Eating out of a bag in front of the TV—somehow the bag is the important part here. I try to remove the bag from the equation by putting the chips on a plate. But I guess you could say that I’m eating out of a bag in front of the TV in a spiritual sense.
It has been a weird time. A kind of slug life. Lots of things are halfway to somewhere. My novel revision is halfway done. My house is halfway sold (but closing soon, thank god). J is in California, working on getting in the film & TV union out there, and I won’t be able to join him until the house is buttoned up and our current roster of AirBnb bookings is complete. On Easter Sunday, he was in a head-on collision on a winding mountain road; the guy in the other lane swerved directly in front of J’s truck for no reason just as they were passing each other. (And he’s back to 100%, like a true John Wayne type.) The scariest thing about it is the randomness. The other driver didn’t have a stroke, he wasn’t stung by a bee, there wasn’t some bizarre malfunction. J asked the CHP officers if they could explain what happened and they said, Well, a lot of people are wondering that right now.
And it kills me that I haven’t been there for any of it. Instead I ask: how’s your chest (seatbelt bruised), how are your toes (at least a few broken on impact), and I ask over and over again because it feels like that’s all I’ve got.
Meanwhile, I’m here, steering this novel toward its final form. It’s almost done, although I kind of hate telling people that because the next time they ask me what I’m up to, I have the same answer. I have been accused of being secretive about things, even my successes, and I guess that’s true, but it’s at least partially because I hate feeling like I’m disappointing people. Even when people are very sweet and excited, they expect a certain kind of progress. The further someone is from publishing, the less they understand the timetable, and I know more than a handful of truly well-meaning people who love to scold me: Where’s that second book, girl?
I guess all of this would be fine if I felt patient or satisfied by it. That kind of contentment is possible. But it doesn’t belong to this era of slug life for some reason. I feel like I’m just on the other side of something. I’m in the waiting room. I’m in the hallway of the karaoke parlor, where the wall of sonic bleed from each room mixes ten people singing their favorite song and singing it all the way. I am right there next to the heat and the action.
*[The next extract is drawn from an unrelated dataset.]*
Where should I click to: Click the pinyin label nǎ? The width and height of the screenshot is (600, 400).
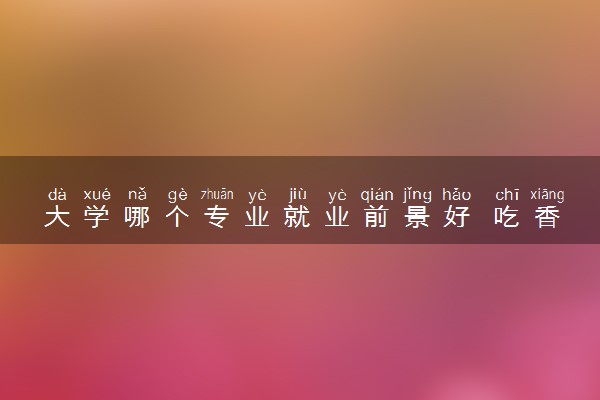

But I don’t know what it takes to get me there.
I keep thinking about the dimension-jumping mechanism in Everything Everywhere All at Once: you have to initiate it by doing the statistically least likely next thing, which creates a brief field of unimagined potentiality in your world—like giving yourself four paper cuts between your fingers or telling the IRS examiner you love her. And it feels exactly like that. Exactly. Like I need to move in a new way before the path will open up.
some things I’m grateful for, 5/19/22
early summer cool nights
Valleyesque by Fernando Flores
oats. Just oats.
I got off of coffee—all the way off—and I know it because I had three days of psychedelic headaches over the weekend. When I wake up, I feel like I somehow got a massage overnight. It’s crazy. And even crazier that I know I’m eventually going back to the bean. Or as I call it: the devil’s dookie water. But for now, I am free.
I look forward to reading your posts. You provide a pool of good water, a mineral
spring maybe, to soak in for the time that I read, and a little while after.